# Plastic Old work/ with 3or4" screws for the wings?



## 3rdUserName (Nov 23, 2018)

Anyone ever try putting longer screws on old works? Guessing it wouldn't work well but haven't tried it. Walls are 3 rock and a sheet of plywood deep. I can access the back of the walls in most locations. So I have been cutting out everything besides the last surface piece of sheet rock from the the back, where the wings open. So far its not the fastest way to put up boxes.


----------



## HackWork (Oct 2, 2009)

I have tried it and it did not work because there is a guide that the wing sits inside of that only goes back so far. Without that guide, the wing just twists too far around and on an angle and doesn’t work.

If you have plywood, I would just drive some screws through the box into the plywood, two should make it pretty damn solid.


----------



## CoolWill (Jan 5, 2019)

Three layers of sheetrock and a layer of plywood... I might use Power Grab.


----------



## telsa (May 22, 2015)

In such totally loopy situations, consider using (deep) Old Work (GEM) metallic boxes with the ears flipped around (completely reversed mounting) such that you can drive screws (pan-head types) to anchor the boxes. ( No wings or other gizmos are necessary. )

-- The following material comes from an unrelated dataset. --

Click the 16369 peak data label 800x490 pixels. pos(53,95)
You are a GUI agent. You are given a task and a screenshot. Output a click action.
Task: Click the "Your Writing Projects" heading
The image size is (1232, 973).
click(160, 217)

I only had to do this on one job, but it did work like a charm.

You've eliminated your headaches at the cost of a metallic box. Peanuts, then.


----------



## frenchelectrican (Mar 15, 2007)

3 drywall plus a plywood that is about 2 inch thick .,, C'est simple .,, 

drywall screws to hit plywood and secure it and be done with it and oh ouias .,, dont bother to use the plastic ears on plastic box especaly this thick of wall the ears will bend out of postion easy and you will waste more time with it otherwise get one of the smartbox with interal screw I am sure you will hit the plywood pretty decent if you hit it right.


----------



## macmikeman (Jan 23, 2007)

Paper or plastic dam, and expanding foam shot into the corners behind the box. You can drill a hole thru the back of the box the same size as the foam straw. Let her have the whole can. Cut off any that foams out the front once she is dried off good, usually overnight will do . That box ain't going nowhere now.


----------



## splatz (May 23, 2015)

HackWork said:


> If you have plywood, I would just drive some screws through the box into the plywood, two should make it pretty damn solid.


:thumbsup:


----------



## 3DDesign (Oct 25, 2014)

I've used a box like THIS and replaced the 8/32 screw with a longer one.


----------



## CTshockhazard (Aug 28, 2009)

There's an old trick for these deep layered walls that will work with any old work box.


Grab a pair of madison straps. (Battleship brackets, box supports, whatever you call them.)












Bend the two _box-tangs_ 90° on both straps.


Then slip the _non-box-tang_ between the first two wall layers.


----------